_INSTRUCTIONS TO FOLLOW_: Give back all of the data exactly.

_RECORDS PROVIDED_:
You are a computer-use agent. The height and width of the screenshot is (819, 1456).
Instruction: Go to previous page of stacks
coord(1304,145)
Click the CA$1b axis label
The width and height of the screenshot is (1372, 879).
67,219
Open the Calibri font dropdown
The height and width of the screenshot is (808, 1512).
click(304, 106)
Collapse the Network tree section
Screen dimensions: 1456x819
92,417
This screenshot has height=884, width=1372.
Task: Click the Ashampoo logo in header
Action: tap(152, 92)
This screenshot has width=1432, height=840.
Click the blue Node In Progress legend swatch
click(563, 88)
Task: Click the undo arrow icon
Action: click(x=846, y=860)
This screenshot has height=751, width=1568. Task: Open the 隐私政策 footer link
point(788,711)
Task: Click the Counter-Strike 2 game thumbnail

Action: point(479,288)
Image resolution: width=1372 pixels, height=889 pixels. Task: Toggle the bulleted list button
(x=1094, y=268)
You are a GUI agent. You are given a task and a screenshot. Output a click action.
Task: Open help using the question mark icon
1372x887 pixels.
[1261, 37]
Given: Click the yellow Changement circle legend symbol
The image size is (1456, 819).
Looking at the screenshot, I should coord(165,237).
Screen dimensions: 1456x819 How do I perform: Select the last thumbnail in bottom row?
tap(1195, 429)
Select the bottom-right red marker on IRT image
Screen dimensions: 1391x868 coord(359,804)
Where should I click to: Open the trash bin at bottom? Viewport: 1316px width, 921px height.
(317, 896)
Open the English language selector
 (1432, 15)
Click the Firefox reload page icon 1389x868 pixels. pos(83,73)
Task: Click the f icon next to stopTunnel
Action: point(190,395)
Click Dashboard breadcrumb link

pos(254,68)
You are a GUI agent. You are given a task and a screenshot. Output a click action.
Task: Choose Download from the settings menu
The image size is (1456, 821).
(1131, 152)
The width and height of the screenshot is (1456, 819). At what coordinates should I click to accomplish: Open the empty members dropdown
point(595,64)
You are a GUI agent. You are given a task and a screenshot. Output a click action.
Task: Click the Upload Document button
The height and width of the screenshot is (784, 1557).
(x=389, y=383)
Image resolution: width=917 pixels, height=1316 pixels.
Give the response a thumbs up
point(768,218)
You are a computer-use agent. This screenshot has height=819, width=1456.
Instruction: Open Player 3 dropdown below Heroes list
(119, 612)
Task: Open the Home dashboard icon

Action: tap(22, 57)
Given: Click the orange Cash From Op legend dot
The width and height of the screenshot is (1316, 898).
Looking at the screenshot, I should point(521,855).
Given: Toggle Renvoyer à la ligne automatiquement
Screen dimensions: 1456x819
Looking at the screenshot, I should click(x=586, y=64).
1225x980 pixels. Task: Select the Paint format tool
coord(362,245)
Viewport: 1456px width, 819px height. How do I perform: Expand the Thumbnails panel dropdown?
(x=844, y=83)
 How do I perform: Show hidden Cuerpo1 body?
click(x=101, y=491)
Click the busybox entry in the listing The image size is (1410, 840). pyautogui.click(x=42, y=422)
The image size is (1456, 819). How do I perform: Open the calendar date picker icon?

_EXERCISE OUTPUT_:
You are a computer-use agent. The height and width of the screenshot is (819, 1456).
Instruction: Go to previous page of stacks
coord(1304,145)
Click the CA$1b axis label
The width and height of the screenshot is (1372, 879).
67,219
Open the Calibri font dropdown
The height and width of the screenshot is (808, 1512).
click(304, 106)
Collapse the Network tree section
Screen dimensions: 1456x819
92,417
This screenshot has height=884, width=1372.
Task: Click the Ashampoo logo in header
Action: tap(152, 92)
This screenshot has width=1432, height=840.
Click the blue Node In Progress legend swatch
click(563, 88)
Task: Click the undo arrow icon
Action: click(x=846, y=860)
This screenshot has height=751, width=1568. Task: Open the 隐私政策 footer link
point(788,711)
Task: Click the Counter-Strike 2 game thumbnail

Action: point(479,288)
Image resolution: width=1372 pixels, height=889 pixels. Task: Toggle the bulleted list button
(x=1094, y=268)
You are a GUI agent. You are given a task and a screenshot. Output a click action.
Task: Open help using the question mark icon
1372x887 pixels.
[1261, 37]
Given: Click the yellow Changement circle legend symbol
The image size is (1456, 819).
Looking at the screenshot, I should coord(165,237).
Screen dimensions: 1456x819 How do I perform: Select the last thumbnail in bottom row?
tap(1195, 429)
Select the bottom-right red marker on IRT image
Screen dimensions: 1391x868 coord(359,804)
Where should I click to: Open the trash bin at bottom? Viewport: 1316px width, 921px height.
(317, 896)
Open the English language selector
 (1432, 15)
Click the Firefox reload page icon 1389x868 pixels. pos(83,73)
Task: Click the f icon next to stopTunnel
Action: point(190,395)
Click Dashboard breadcrumb link

pos(254,68)
You are a GUI agent. You are given a task and a screenshot. Output a click action.
Task: Choose Download from the settings menu
The image size is (1456, 821).
(1131, 152)
The width and height of the screenshot is (1456, 819). At what coordinates should I click to accomplish: Open the empty members dropdown
point(595,64)
You are a GUI agent. You are given a task and a screenshot. Output a click action.
Task: Click the Upload Document button
The height and width of the screenshot is (784, 1557).
(x=389, y=383)
Image resolution: width=917 pixels, height=1316 pixels.
Give the response a thumbs up
point(768,218)
You are a computer-use agent. This screenshot has height=819, width=1456.
Instruction: Open Player 3 dropdown below Heroes list
(119, 612)
Task: Open the Home dashboard icon

Action: tap(22, 57)
Given: Click the orange Cash From Op legend dot
The width and height of the screenshot is (1316, 898).
Looking at the screenshot, I should point(521,855).
Given: Toggle Renvoyer à la ligne automatiquement
Screen dimensions: 1456x819
Looking at the screenshot, I should click(x=586, y=64).
1225x980 pixels. Task: Select the Paint format tool
coord(362,245)
Viewport: 1456px width, 819px height. How do I perform: Expand the Thumbnails panel dropdown?
(x=844, y=83)
 How do I perform: Show hidden Cuerpo1 body?
click(x=101, y=491)
Click the busybox entry in the listing The image size is (1410, 840). pyautogui.click(x=42, y=422)
The image size is (1456, 819). How do I perform: Open the calendar date picker icon?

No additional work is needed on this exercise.